▸ **Task goal**
All lines below between the line with "The height and" and the line with "The image size", including both, must be copied exactly, and the pictures must be omitted.

▸ **Records for the task**
════
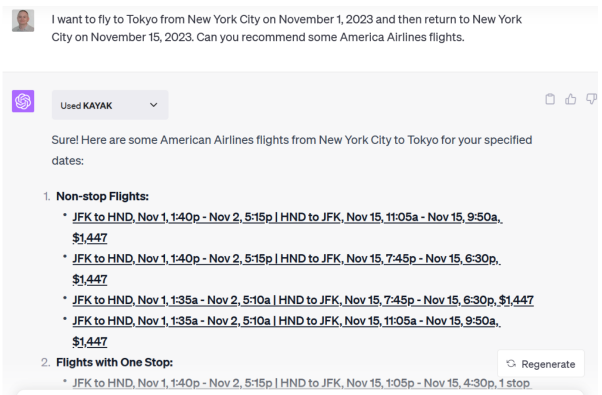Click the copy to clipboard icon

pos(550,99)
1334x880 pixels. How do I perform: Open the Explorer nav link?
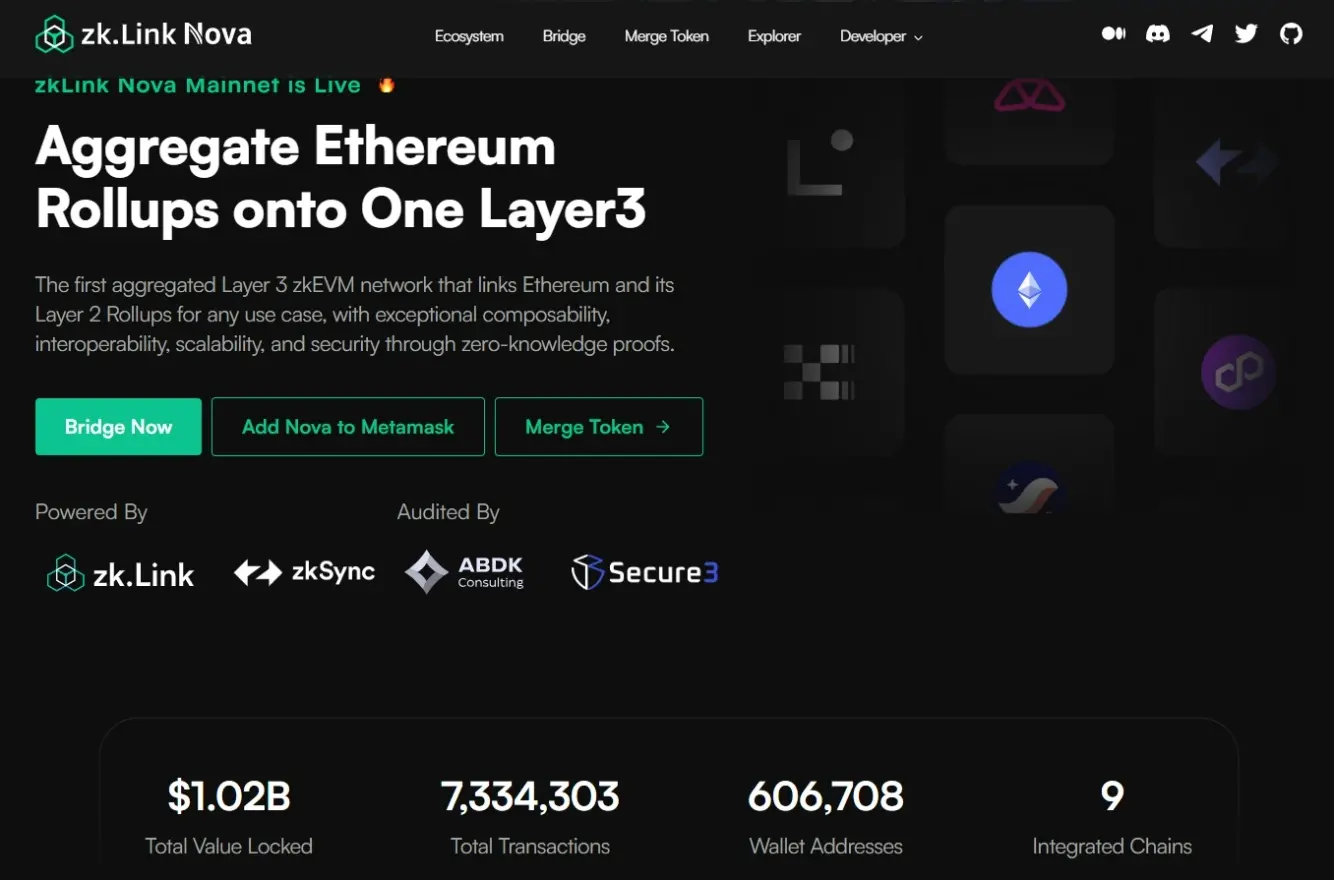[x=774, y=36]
════
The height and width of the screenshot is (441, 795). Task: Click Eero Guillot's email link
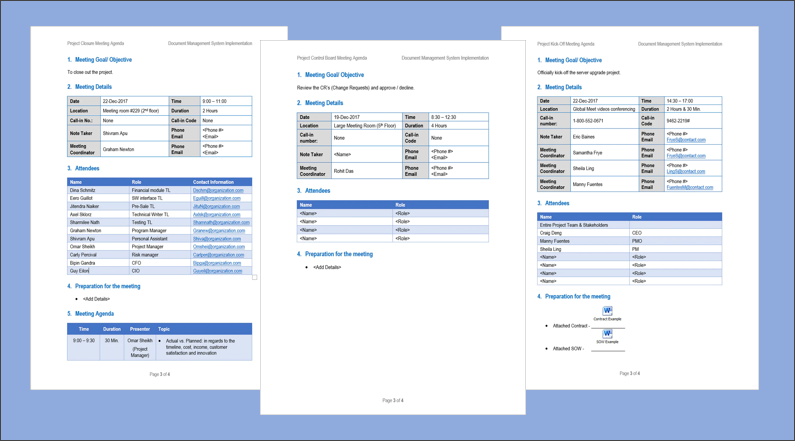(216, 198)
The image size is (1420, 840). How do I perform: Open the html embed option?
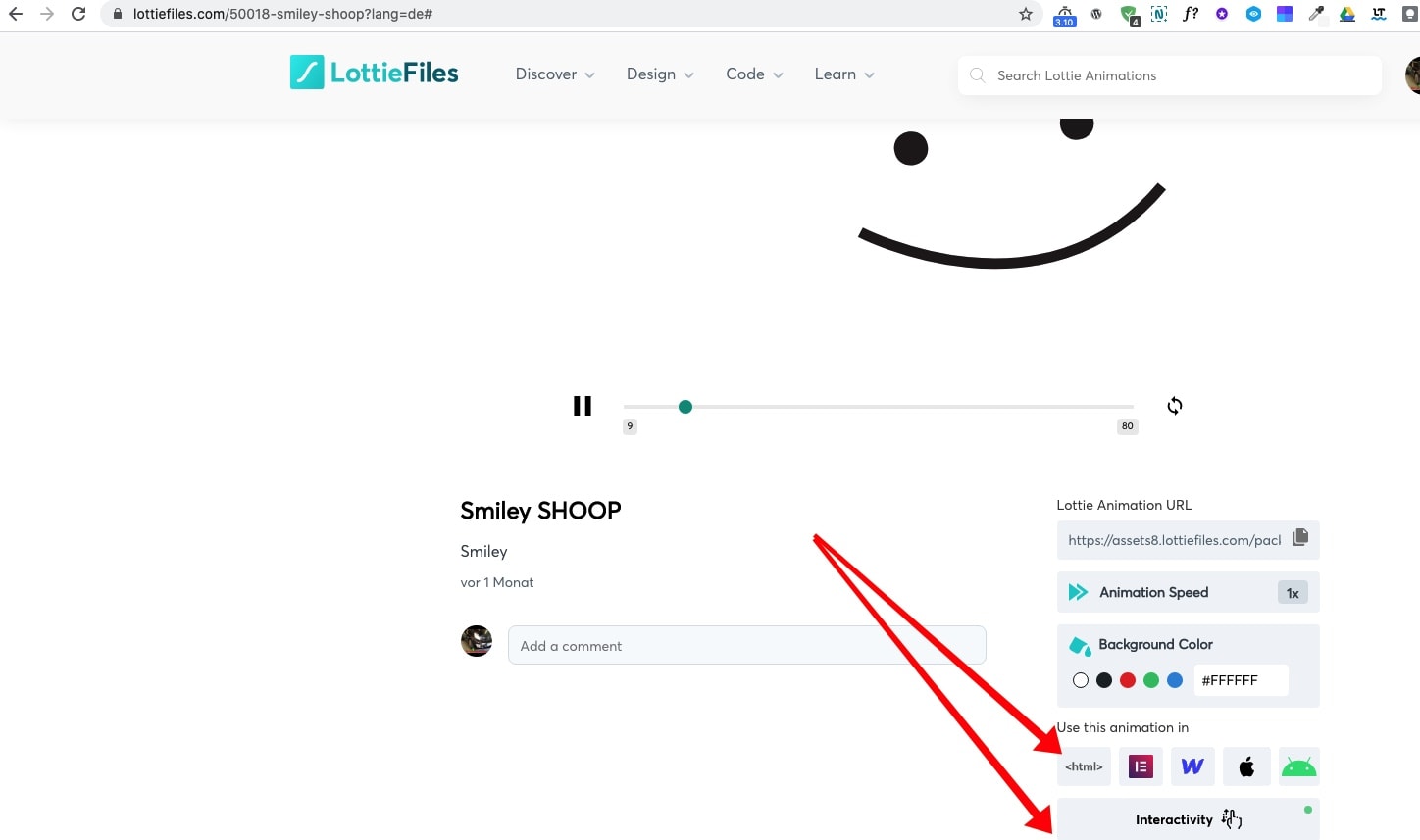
════
▸ **Task solution**
The height and width of the screenshot is (441, 795). Task: Click Eero Guillot's email link
(216, 198)
The image size is (1420, 840). How do I perform: Open the html embed option?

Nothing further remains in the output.